Posted: August 24th, 2009 | Author: Niko | Filed under: Uncategorized | Tags: | No Comments »

I flick out the squat blade of my knife and go to work on the tip of the pencil– the carbon tip ground flush with wood shaft. Sadie’s radio hums with static, just audible, and I take the chance to collect my thoughts. I’d decided to start a record of the War, and it took time to remember just how it all started. Memories just three years old became vague, and the haze of the ten-year-faded recollections of pre-war made them downright oneiric. I concentrate on shaving wood from lead, and start sharpening the tip. I’d had a little cheap plastic sharpener, but left it at the last safehouse. I’m writing so much, I’ve got an indentation on along the tip of my middle finger, and a callous at the base of my thumb. My index finger moves reflexively to that callous now.

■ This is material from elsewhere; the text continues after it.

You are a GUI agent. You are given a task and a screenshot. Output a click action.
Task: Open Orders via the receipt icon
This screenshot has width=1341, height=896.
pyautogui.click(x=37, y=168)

Sadie– not her real name– thinks I’m crazy for wasting time on writing this all down. Henry, she says, nobody’s gonna care how this started. At the end, they’ll just want it ended. You got too much mass with those notebooks anyhow. What good are notebooks? I tell her that we’ll need to remember what we left behind so we can know what we’re getting into. Maybe make it better so this doesn’t happen again. Besides, we don’t know what started it, we won’t know what’ll end it.

Henry Lee isn’t my real name, either. Don’t even know my real name most of the time; easier that way. Got some border papers, couple passports. All fake.  Different names.

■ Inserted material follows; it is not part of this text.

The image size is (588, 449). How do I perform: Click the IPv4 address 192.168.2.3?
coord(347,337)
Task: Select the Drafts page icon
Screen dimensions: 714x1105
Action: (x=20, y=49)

Mind’s strayed too far, so I secure the pencil inside the browning Mead Composition and slip them into my bag. As I stand, I catch my reflection in the miraculously intact mirror on the back wall of what must have been a dining room in the apartment: Hair cropped nearly to the roots. Changed my hairstyle so many times I’ve forgotten what I looked like. Wire glasses framing deep-set, brown, heavily bagged eyes over a wide, broken and set nose. Clean-shaven; a miracle. Fullish, split-chapped lips. Sunken, high-boned cheeks. Deep lines over it all. The trip of twenty-two to thirty-two seems to have taken twenty years. My t-shirt is a gratuitous depiction of Jesus on the Cross, crown of thorns and nail holes gushing blood. Crusaders own Northern Alabama now. It’s usually a good idea to dress like them. Jeans are faded Levis, shoes are thin-soled Chuck Taylors. I stick to the walls as I move to the kitchen. Well away from the windows. Can’t stand by the windows, somebody’ll see you in here. We chose the apartment because it was on the ground floor at the back of the complex, and faced the retention wall. Also, the gas tank was still holding. We’d cut the line to the utilities meter when we arrived a couple hours previous. The tenants were years gone, anyway. The whole of South Huntsville was cleared either in the first Crusade attacks or in the evacuations after the EMP hit. That was what, three, four years ago? I’m pretty sure it was three.

I turn on the smallest eye on the stove range and set a Lodge pan on it– a happy remnant of the condo’s owners. Pull a plastic sack from my messenger bag and pull out an onion, some mushrooms, and some chili peppers. Last house had a garden, and mushrooms are easy to come by here. I find a sealed can of Crisco in the pantry, and melt down a couple tablespoons worth as I chop up the onion; lamenting for the hundredth time my long-lost chef’s knife. Eyes streaming, I toss the onion into the pan and start on the hot peppers and mushrooms. I let it all sauté a while before tossing in the meat; a pair of fresh caught and cleaned squirrels. The rodents are stringy and incredibly gamy, but we need the protein. I cook the shit out of it. Stir it all together, throw in the last of my stale corn meal, and make a sort of stew. We eat out of china bowls with silver forks and our knives, wash it down with thin beer Sadie carries.  Beer’s safer than water. I hoped the onions and spice would cover the squirrel, but it doesn’t. If we have time before we leave, I’ll bury the pan and utensils in the dumpster out front of the condo. Iron’s too heavy to take, and plates too large, to take on the road.